─── Records provided

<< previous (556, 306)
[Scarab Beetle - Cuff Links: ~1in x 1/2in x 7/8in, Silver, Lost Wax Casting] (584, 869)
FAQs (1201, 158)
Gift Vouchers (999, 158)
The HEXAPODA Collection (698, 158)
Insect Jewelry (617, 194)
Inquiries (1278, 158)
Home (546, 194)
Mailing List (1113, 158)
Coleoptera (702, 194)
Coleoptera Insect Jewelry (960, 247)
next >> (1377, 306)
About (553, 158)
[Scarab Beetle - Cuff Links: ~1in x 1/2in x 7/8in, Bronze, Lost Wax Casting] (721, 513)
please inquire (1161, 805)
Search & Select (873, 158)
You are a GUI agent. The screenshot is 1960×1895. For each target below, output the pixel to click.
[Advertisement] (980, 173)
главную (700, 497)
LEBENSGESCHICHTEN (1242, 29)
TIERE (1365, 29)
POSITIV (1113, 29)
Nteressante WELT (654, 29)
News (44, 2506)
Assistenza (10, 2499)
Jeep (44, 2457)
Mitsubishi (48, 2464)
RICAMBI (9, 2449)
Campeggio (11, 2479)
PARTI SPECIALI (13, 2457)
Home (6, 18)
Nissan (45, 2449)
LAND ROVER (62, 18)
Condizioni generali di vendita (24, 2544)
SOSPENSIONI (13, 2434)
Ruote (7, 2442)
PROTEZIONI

──────

[How to complete this task]
What lines in the data above carry "Jewelry"? Return them all.

[Answer to the problem]
Insect Jewelry (617, 194)
Coleoptera Insect Jewelry (960, 247)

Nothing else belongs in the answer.